6502 FORTH, Part 6: 16-Bit Division

18 minute read

Published:

In my last post, I wrote an algorithm for multiplication. I figured I should at least finish wrapping up the basic arithmetic functions before I go back to writing the main Forth interpreter, so today I’m implementing division.

The Core Algorithm

There’s a bunch of ways to implement division on computers, but I’m going to be using one of the simplest methods. For people that are interested, I highly recommend this post from SEGGER Microcontroller on how to use the Newton-Raphson Method with fixed point multiplication to quickly divide numbers. Unfortunately, implementing this requires that we have the capability to multiply two 16-bit numbers into a 32-bit number, which I didn’t feel like implementing.

Instead, I’m going to be using the following long division algorithm (shamelessly taken from Wikipedia):

let N=numerator, D=denominator
let Q=0, R=0          # Quotient, Remainder
for i in (n-1) to 0:  # n is the number of bits in N
  R = R << 1
  R(0) = N(i)         # Set the 0'th bit of R to the i'th bit of N
  if R ≥ D:
    R = R - D
    Q(i) = 1          # Set the i'th bit of Q to 1

return R,Q

This is an easy algorithm that goes through the steps of long division on unsigned binary integers, and that doesn’t require more than 16 bits for each value. The one important thing to keep in mind is we need to calculate n, the number of bits in the numerator after discarding any leading zeros. The algorithm as a whole is pretty simple, it just takes a fair amount of code when writing it in assembly.

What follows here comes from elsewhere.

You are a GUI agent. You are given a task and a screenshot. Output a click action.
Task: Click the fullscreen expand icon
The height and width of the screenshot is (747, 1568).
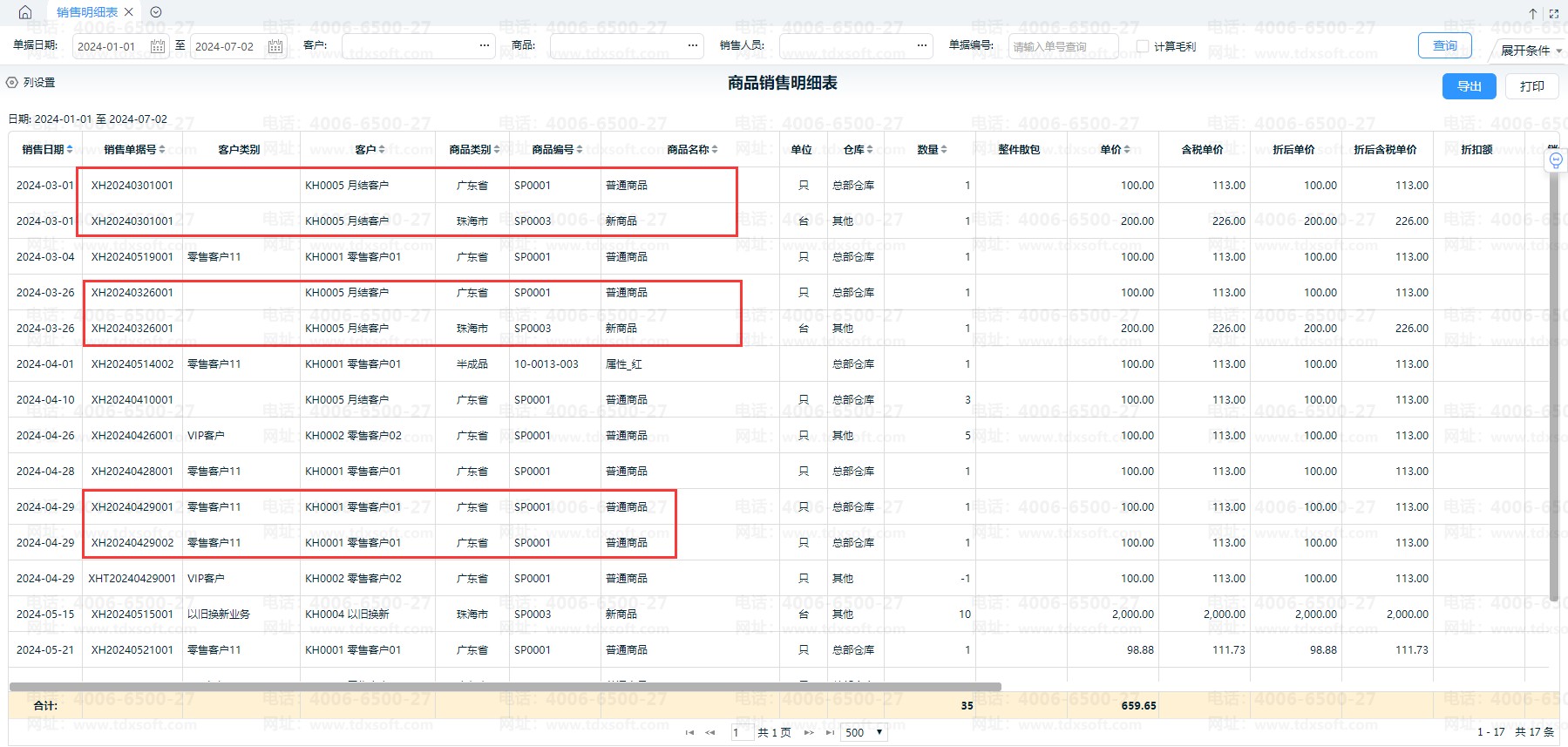coord(1553,13)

Implementing the Algorithm

As always, I’m using my implementation of a 16-bit stack. You can look at my previous posts for how it’s implemented, but essentially it’s a downward growing block of memory that starts at the top of the zero page. For consistency with all my other functions, this will remove the top two values of the stack and replace them with the result of the operation. Since we’re calculating the remainder and the quotient, we’re going to store both of these at the end. The stack before and after looks like this:

Top of Stack  ----->  Top of Stack

   Divisor    ----->   Remainder

  Numerator   ----->   Quotient

Notice here that we’re treating the top entry of the stack as the denominator of the operation, and the second entry as the numerator. This feels like a good decision, since we’d probably expect to have whatever number we’re working with on top of the stack. This makes it simpler to just push a divisor and then divide; if we treated the top value as the numerator, dividing the number at the top of the stack by another would require three calls (push, swap, divide).

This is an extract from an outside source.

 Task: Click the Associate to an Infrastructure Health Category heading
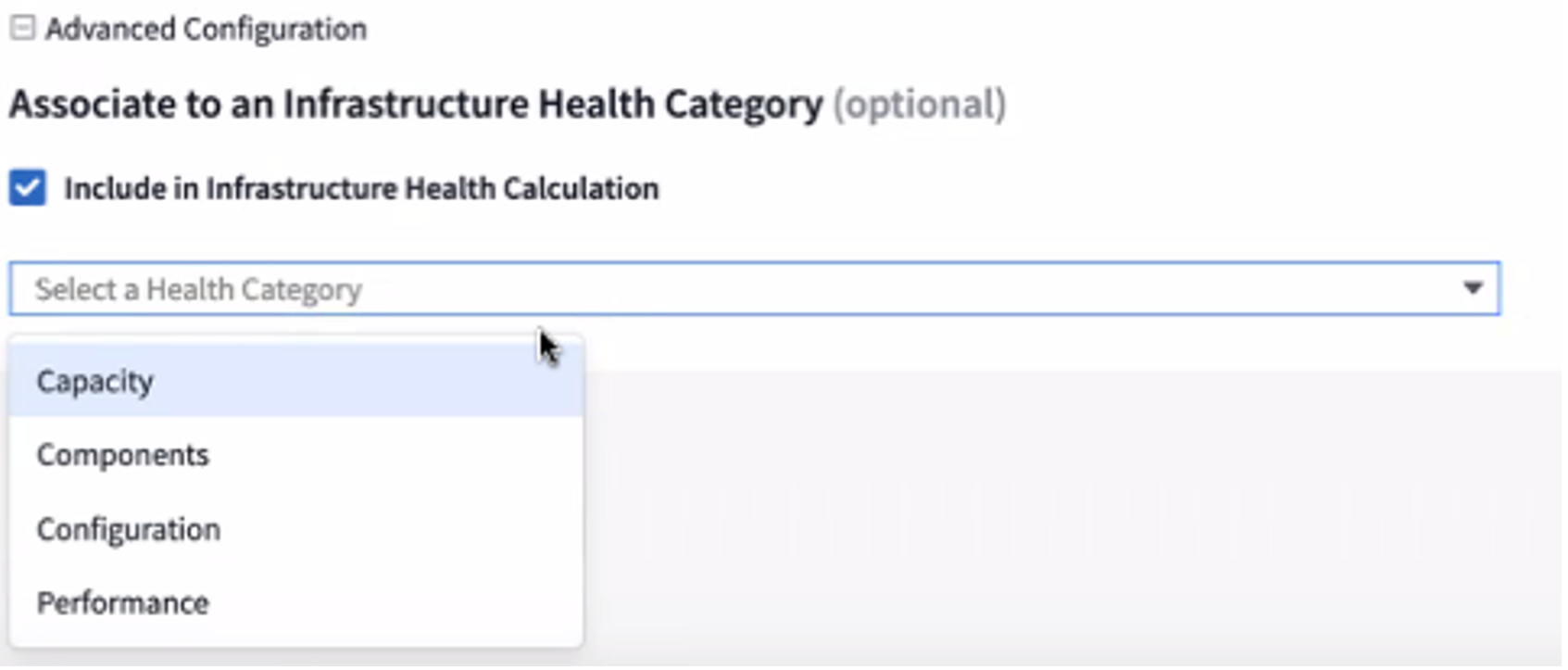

Here’s the skeleton of the function:

div16withmod:
  phy
  ldy #$10

  ;; add two spaces on stack
  dex
  dex
  dex
  dex

  stz stackbase+1,x             ; remainder
  stz stackbase+2,x
  stz stackbase+3,x             ; quotient
  stz stackbase+4,x
                                ; +5-6 is denominator
                                ; +7-8 is numerator

  ;; Find number of bits in numerator
  jsr findbits

  ;; Main division loop
  jsr dloop

  ;; Cleanup
  lda stackbase+1,x
  sta stackbase+5,x
  lda stackbase+2,x
  sta stackbase+6,x

  lda stackbase+3,x
  sta stackbase+7,x
  lda stackbase+4,x
  sta stackbase+8,x

  inx
  inx
  inx
  inx
  ply
  rts

Lots of lines here, but none of them are super complicated. As usual, we’re allocating space for the new values, doing some stuff in the middle, copying the values to lower spaces in the stack, then discarding the space we no longer need. The meat of the function is going to be the findbits and dloop routines. I’m also storing the value 16=0x10 in the y register, which I’ll use later in the findbits routine. This value is going to store the value of n (the number of bits in the numerator), which is at most 16.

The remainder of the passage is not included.